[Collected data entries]
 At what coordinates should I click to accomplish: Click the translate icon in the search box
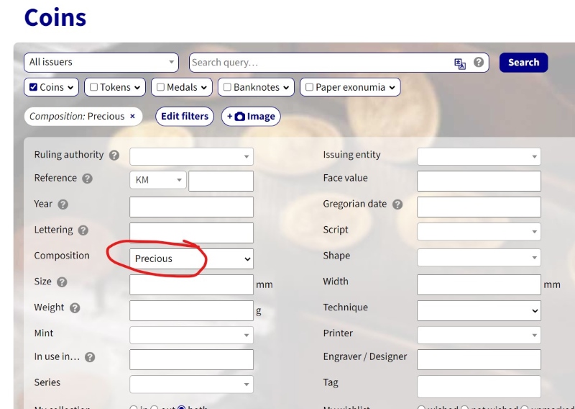point(460,63)
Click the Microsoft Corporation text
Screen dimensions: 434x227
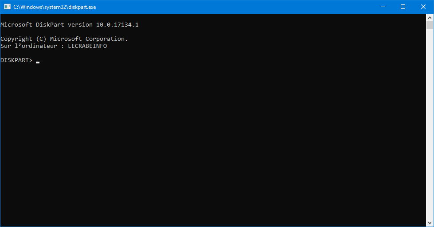[x=89, y=39]
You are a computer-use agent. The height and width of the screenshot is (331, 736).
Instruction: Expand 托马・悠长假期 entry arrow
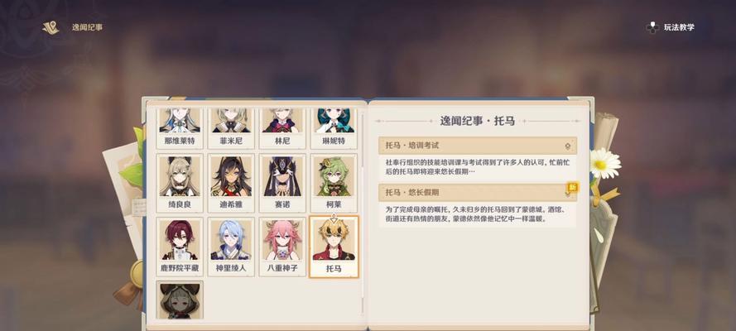[x=567, y=193]
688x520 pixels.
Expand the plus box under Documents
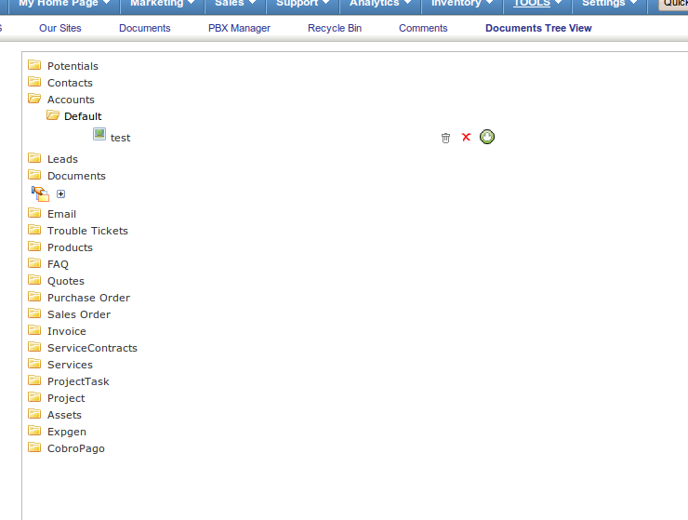[x=61, y=194]
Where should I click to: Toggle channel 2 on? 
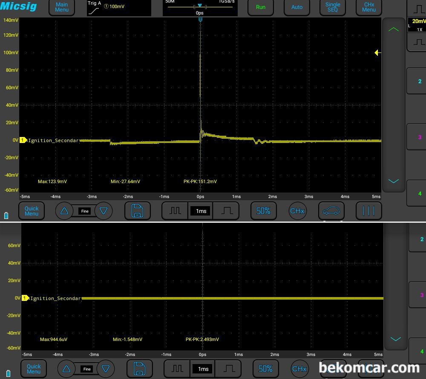(x=419, y=81)

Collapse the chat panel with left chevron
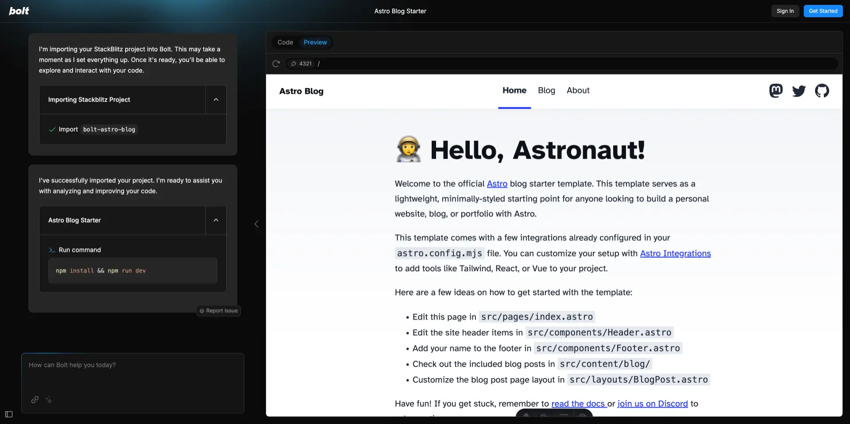click(256, 224)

__Exercise details__. In the answer, the entries should be restated verbatim, with all pictures omitted.

__Exercise answer__.
 At what coordinates should I click to accomplish: Click the translate icon in the search box
point(460,63)
Click the Microsoft Corporation text
Screen dimensions: 434x227
[x=89, y=39]
You are a computer-use agent. The height and width of the screenshot is (331, 736).
Instruction: Expand 托马・悠长假期 entry arrow
[x=567, y=193]
688x520 pixels.
Expand the plus box under Documents
[x=61, y=194]
Where should I click to: Toggle channel 2 on? 
(x=419, y=81)

Collapse the chat panel with left chevron
click(256, 224)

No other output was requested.